I can't wait for the rest of the show, and I'm just sorry they are limiting themselves to one, very short season. These historical dramas can really be done justice on cable, unlike what either TV or a feature film can do. Obviously you can't have the nudity, sex, cursing and violence on over-the-air TV, and a film can only push the 3 hour mark which forces much of the story to be left out. These series' on HBO and Showtime allow the story to really be fleshed out. It's just some good work out of Showtime! I can't wait to see what happens next for Henry and Ann (even though I already know) and what extra sub-plots the writers will have for us.


Monday, April 02, 2007

If You Fail to Plan, You Plan to Fail.

One of my favorite scenes in the movie Castaway is when Chuck is telling the story of his failed plan to hang himself it things got too unbearable for him in his island. He tested the rope with a log that approximated his weight, because he couldn't do anything without a plan. I thought that was a great illustration of what the character was all about.

I can be like that too, and most of the people who know me think I'm a dork because of it. Well, ok, I am a dork because of it, but thankfully so is XL. This weekend he and I drove 4 hours from my house to Cooperstown New York to plan for a trip we are taking there this summer.
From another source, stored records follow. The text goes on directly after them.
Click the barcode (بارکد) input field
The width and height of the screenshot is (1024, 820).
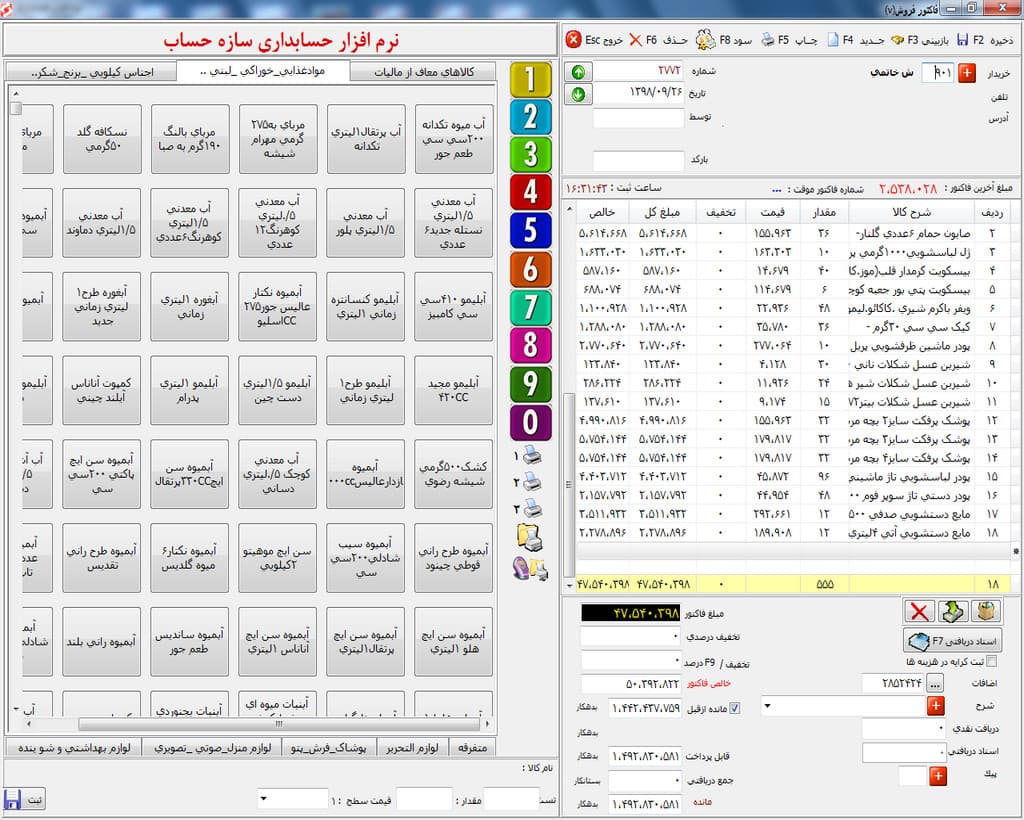(x=624, y=161)
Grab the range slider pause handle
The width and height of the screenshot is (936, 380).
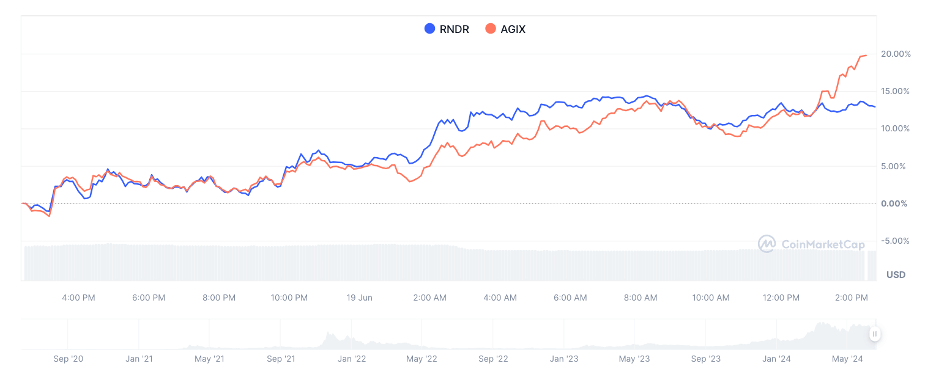(875, 334)
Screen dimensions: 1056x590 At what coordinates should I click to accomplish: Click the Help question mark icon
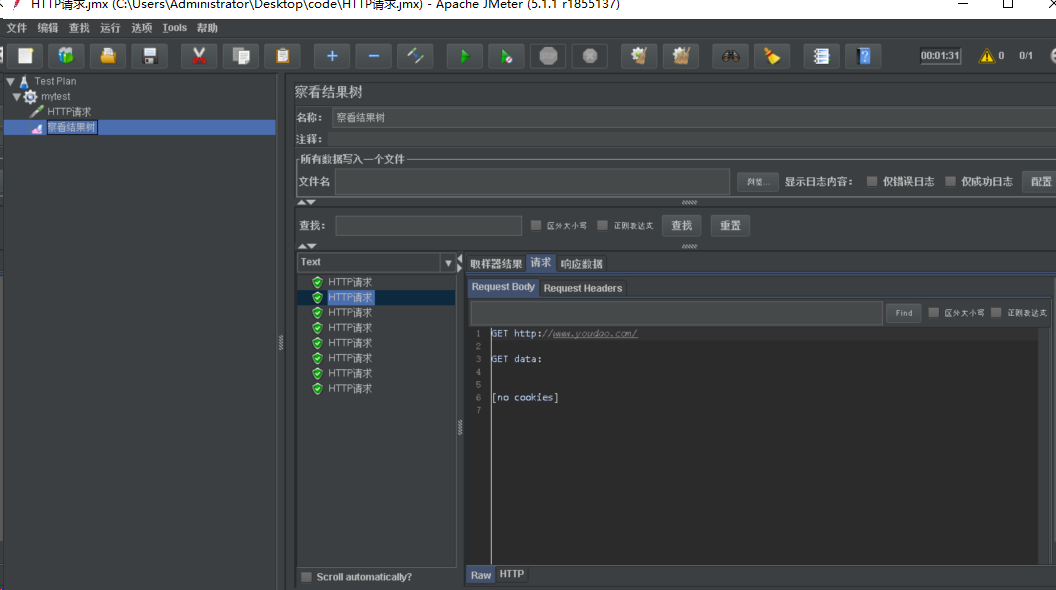click(864, 56)
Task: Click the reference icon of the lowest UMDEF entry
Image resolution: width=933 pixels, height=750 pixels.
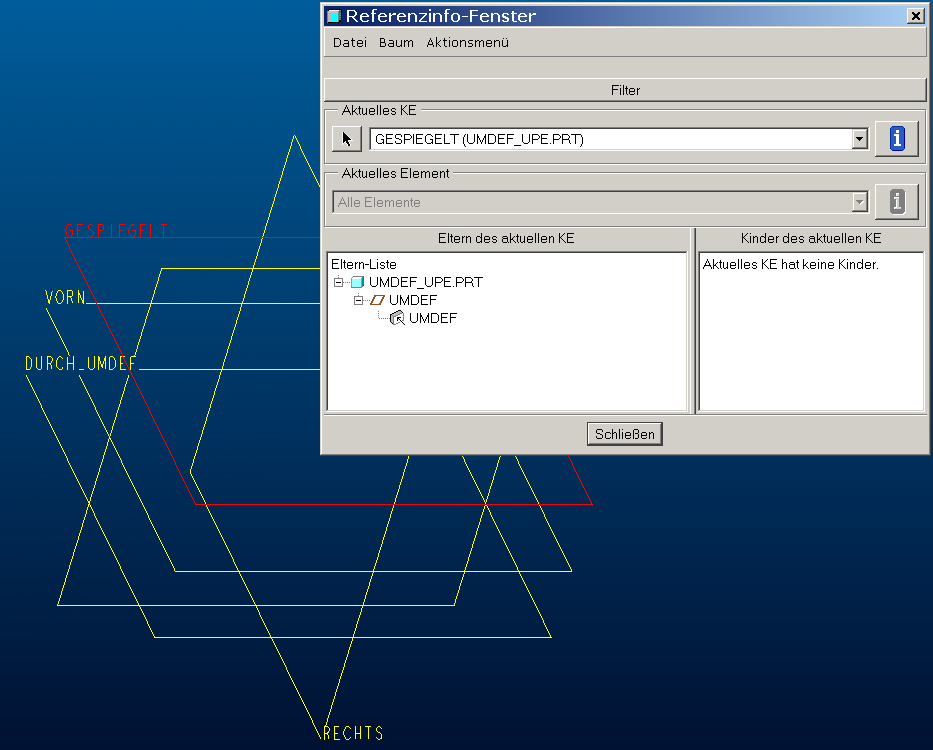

In addition to being a nice get away in early spring, it served as a reconnaissance trip for us, so we can get around without much trouble this summer when 100,000 other baseball fans show up for Cal Ripken and Tony Gwynn get inducted into the Baseball Hall of Fame.

It's not like we haven't been to Cooperstown before, because we have gone 8 or 9 times by now. And it's not as if we haven't been there for a Hall of Fame induction before, because we were in attendance when Eddie Murray was enshrined in 2003. This time is different, however, due to the staggering drawing power of the two men being honored this summer. In a story right out of central casting; two guys grow up loving the hometown team and then spend their whole career playing for that team. Gwynn was a student at San Diego State, and Ripken was a Baltimore boy and they managed to get drafted by the hometown team. Once there they bucked a growing trend in the 80's and 90' and played their whole career in one town. Along the way Gwynn cemented himself as pretty much one of the two or three greatest hitters since WWII, and Ripken had massive appeal for many reasons. Yes, he played in 2,632 games with out taking a day off, but he also collected more than 3,000 hits and 400 home runs which actually meant something in most of the years he was active.

It is because of all they meant to the game that so many of us love, that so many of us will make the trip to the tiny village in NY this summer. And it is because of all those other people who will be going to Cooperstown for the first time that XL and I booked our accommodations back in October, almost 10 months in advance. It's also the reason we took our trip this past weekend, so we could map out alternate routes to and from our hotels and camp sites. We also had a nice little meal and hit the tittie bar too, which never hurts, but our primary focus was to be prepared. Like good lil Boy Scouts.